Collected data

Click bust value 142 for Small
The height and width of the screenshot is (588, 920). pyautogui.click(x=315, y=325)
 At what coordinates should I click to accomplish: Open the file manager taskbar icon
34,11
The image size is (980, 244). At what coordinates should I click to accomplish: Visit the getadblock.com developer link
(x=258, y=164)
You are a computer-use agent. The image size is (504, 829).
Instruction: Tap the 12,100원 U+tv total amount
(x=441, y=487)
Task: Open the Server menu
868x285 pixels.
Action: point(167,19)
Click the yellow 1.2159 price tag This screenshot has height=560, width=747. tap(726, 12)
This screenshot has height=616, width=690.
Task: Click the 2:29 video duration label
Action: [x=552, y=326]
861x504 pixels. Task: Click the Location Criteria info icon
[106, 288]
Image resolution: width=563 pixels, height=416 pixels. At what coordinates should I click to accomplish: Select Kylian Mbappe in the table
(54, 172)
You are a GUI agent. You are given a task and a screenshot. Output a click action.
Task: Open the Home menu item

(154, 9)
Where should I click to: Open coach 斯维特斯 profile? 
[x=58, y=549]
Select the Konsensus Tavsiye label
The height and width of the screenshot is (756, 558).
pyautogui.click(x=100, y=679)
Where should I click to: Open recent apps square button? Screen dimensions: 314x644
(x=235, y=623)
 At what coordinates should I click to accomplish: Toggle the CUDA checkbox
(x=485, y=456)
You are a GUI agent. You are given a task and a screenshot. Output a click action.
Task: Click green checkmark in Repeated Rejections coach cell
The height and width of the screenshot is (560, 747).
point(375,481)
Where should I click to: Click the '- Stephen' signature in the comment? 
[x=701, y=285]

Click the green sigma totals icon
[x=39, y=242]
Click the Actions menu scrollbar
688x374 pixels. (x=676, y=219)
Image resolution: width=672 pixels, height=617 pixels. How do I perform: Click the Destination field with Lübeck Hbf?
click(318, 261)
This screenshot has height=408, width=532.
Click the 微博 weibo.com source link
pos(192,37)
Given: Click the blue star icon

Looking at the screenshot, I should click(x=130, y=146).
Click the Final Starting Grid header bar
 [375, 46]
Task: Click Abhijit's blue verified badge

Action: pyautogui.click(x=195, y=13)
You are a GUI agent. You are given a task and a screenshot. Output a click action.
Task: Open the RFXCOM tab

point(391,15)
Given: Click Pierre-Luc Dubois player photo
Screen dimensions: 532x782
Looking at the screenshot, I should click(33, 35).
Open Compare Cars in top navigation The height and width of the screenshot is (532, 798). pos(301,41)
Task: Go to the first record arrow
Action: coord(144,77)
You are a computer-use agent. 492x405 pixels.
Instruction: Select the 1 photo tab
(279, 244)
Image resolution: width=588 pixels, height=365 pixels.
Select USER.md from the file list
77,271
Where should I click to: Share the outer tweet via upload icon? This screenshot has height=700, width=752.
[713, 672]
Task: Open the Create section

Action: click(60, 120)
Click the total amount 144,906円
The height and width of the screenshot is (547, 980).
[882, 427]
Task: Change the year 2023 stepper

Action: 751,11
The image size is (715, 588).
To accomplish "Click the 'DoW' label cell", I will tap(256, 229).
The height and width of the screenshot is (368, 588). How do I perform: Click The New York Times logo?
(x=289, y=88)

### Work order
Give the entries again exactly as they stand.

### Written answer
Click bust value 142 for Small
The height and width of the screenshot is (588, 920). pyautogui.click(x=315, y=325)
 At what coordinates should I click to accomplish: Open the file manager taskbar icon
34,11
The image size is (980, 244). At what coordinates should I click to accomplish: Visit the getadblock.com developer link
(x=258, y=164)
You are a computer-use agent. The image size is (504, 829).
Instruction: Tap the 12,100원 U+tv total amount
(x=441, y=487)
Task: Open the Server menu
868x285 pixels.
Action: point(167,19)
Click the yellow 1.2159 price tag This screenshot has height=560, width=747. tap(726, 12)
This screenshot has height=616, width=690.
Task: Click the 2:29 video duration label
Action: [x=552, y=326]
861x504 pixels. Task: Click the Location Criteria info icon
[106, 288]
Image resolution: width=563 pixels, height=416 pixels. At what coordinates should I click to accomplish: Select Kylian Mbappe in the table
(54, 172)
You are a GUI agent. You are given a task and a screenshot. Output a click action.
Task: Open the Home menu item

(154, 9)
Where should I click to: Open coach 斯维特斯 profile? 
[x=58, y=549]
Select the Konsensus Tavsiye label
The height and width of the screenshot is (756, 558).
pyautogui.click(x=100, y=679)
Where should I click to: Open recent apps square button? Screen dimensions: 314x644
(x=235, y=623)
 At what coordinates should I click to accomplish: Toggle the CUDA checkbox
(x=485, y=456)
You are a GUI agent. You are given a task and a screenshot. Output a click action.
Task: Click green checkmark in Repeated Rejections coach cell
The height and width of the screenshot is (560, 747).
point(375,481)
Where should I click to: Click the '- Stephen' signature in the comment? 
[x=701, y=285]

Click the green sigma totals icon
[x=39, y=242]
Click the Actions menu scrollbar
688x374 pixels. (x=676, y=219)
Image resolution: width=672 pixels, height=617 pixels. How do I perform: Click the Destination field with Lübeck Hbf?
click(318, 261)
This screenshot has height=408, width=532.
Click the 微博 weibo.com source link
pos(192,37)
Given: Click the blue star icon

Looking at the screenshot, I should click(x=130, y=146).
Click the Final Starting Grid header bar
 [375, 46]
Task: Click Abhijit's blue verified badge

Action: pyautogui.click(x=195, y=13)
You are a GUI agent. You are given a task and a screenshot. Output a click action.
Task: Open the RFXCOM tab

point(391,15)
Given: Click Pierre-Luc Dubois player photo
Screen dimensions: 532x782
Looking at the screenshot, I should click(33, 35).
Open Compare Cars in top navigation The height and width of the screenshot is (532, 798). pos(301,41)
Task: Go to the first record arrow
Action: coord(144,77)
You are a computer-use agent. 492x405 pixels.
Instruction: Select the 1 photo tab
(279, 244)
Image resolution: width=588 pixels, height=365 pixels.
Select USER.md from the file list
77,271
Where should I click to: Share the outer tweet via upload icon? This screenshot has height=700, width=752.
[713, 672]
Task: Open the Create section

Action: click(60, 120)
Click the total amount 144,906円
The height and width of the screenshot is (547, 980).
[882, 427]
Task: Change the year 2023 stepper

Action: 751,11
The image size is (715, 588).
To accomplish "Click the 'DoW' label cell", I will tap(256, 229).
The height and width of the screenshot is (368, 588). How do I perform: Click The New York Times logo?
(x=289, y=88)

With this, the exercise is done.